Actually, it's not. Personally I see some advantages to starting small and trying to keep the cost of any beginners mistakes as low as possible.

If I had £300 to spare and had never invested before, here is the approach I would take to get started this month.

Read, read, read

First I will try to understand more about how the stock market actually works. It's not just that investing in a successful company will automatically help me make money.

I need to understand the company's future prospects – and how well (or not) its current valuation reflects those prospects.

Readiness to invest

Even if I have £300, I would like to manage my risk by spreading my selection across more than one share.

But before I can spend a single penny on the stock market I will have to find a way to use my £300 to buy shares.

So I would set up a shares trading account or a Stocks and Shares ISA. There's a lot available and maybe in the future I'll look for some cash to put in, but initially I'd consider my first fixed budget of £300. I can pay attention to things like low fees and commissions, when looking for an account that best suits my financial circumstances.

Good habits from day one

I wouldn't have started investing with the dream of turning my £300 into a million pounds.
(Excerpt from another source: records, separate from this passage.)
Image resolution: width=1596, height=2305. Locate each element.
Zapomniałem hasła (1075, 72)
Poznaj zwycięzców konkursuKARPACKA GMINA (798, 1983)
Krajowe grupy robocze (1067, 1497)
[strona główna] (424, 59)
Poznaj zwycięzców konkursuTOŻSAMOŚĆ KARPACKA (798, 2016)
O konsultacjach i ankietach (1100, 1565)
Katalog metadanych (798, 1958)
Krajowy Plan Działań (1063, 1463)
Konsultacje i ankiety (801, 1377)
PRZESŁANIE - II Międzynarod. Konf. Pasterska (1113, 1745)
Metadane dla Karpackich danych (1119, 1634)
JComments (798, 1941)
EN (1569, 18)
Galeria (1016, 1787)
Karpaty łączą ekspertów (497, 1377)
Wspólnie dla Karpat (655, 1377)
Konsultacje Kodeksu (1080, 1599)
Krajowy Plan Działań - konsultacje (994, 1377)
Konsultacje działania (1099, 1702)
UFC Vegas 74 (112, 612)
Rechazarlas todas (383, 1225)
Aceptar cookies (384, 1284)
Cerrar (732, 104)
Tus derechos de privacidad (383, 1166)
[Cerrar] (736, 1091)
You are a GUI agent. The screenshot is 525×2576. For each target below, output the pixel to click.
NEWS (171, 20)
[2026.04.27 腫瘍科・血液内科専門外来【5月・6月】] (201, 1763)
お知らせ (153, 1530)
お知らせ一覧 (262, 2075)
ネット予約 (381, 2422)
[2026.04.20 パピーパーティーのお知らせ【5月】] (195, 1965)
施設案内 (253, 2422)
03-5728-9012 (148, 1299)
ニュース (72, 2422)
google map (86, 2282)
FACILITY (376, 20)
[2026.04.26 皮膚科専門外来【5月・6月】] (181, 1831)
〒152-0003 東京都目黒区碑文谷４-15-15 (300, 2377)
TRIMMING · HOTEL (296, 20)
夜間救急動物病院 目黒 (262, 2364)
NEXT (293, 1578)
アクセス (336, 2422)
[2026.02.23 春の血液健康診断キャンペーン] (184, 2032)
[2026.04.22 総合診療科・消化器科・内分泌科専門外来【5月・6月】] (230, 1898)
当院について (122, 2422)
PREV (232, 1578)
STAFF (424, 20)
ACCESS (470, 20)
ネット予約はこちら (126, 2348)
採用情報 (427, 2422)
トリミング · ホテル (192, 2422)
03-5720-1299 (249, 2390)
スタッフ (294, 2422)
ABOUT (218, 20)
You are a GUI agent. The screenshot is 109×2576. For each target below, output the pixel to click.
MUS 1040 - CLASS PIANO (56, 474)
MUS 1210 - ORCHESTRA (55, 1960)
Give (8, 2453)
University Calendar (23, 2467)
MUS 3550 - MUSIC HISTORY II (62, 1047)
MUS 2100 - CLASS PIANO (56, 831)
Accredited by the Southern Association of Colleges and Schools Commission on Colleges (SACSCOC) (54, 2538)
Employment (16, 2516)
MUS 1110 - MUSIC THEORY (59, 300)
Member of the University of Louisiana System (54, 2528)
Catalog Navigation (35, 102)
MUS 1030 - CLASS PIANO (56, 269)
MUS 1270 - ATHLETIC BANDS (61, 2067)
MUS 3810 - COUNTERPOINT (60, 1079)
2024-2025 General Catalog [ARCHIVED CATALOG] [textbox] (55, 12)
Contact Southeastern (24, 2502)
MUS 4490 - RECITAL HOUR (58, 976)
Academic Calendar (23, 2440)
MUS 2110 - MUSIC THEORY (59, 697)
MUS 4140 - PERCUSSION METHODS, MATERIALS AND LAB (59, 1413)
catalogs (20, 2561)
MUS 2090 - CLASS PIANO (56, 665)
I wouldn't even expect to turn it into £1,000, fun though that might be (and, in practice, might be).

Instead, I'll start by following billionaire investor Warren Buffett, who says the first rule of investing is never to lose money and the second rule is don't forget the first!

In other words, my focus would not be on trying to make as much money as possible at the beginning, but rather on managing my risk closely while learning. In fact, I wouldn't just use that risk reduction method when I first started investing – like Buffett, I'll carry it through all my decades of investing.

An easy start

An example of the type of share that I think new investors should consider buying City of London Investment Trust (LSE: CTY).

As an investment trust, it invests in many different companies, helping my diversification. These are mostly British companies, which means that the City of London faces risks if the UK economy does not perform well.

In the past five years, the share has only increased by 5% – not what most people dream of when they start investing.

Still, for a risk-averse beginner, I like its approach to conservative portfolio management. It also doesn't hurt that the trust has increased its dividend every year since the 1960s.

paid a dividend of 4.8% compared to the previous trading day FTSE 100 ratio, which helps to compensate in recent years for the relative performance of the share price.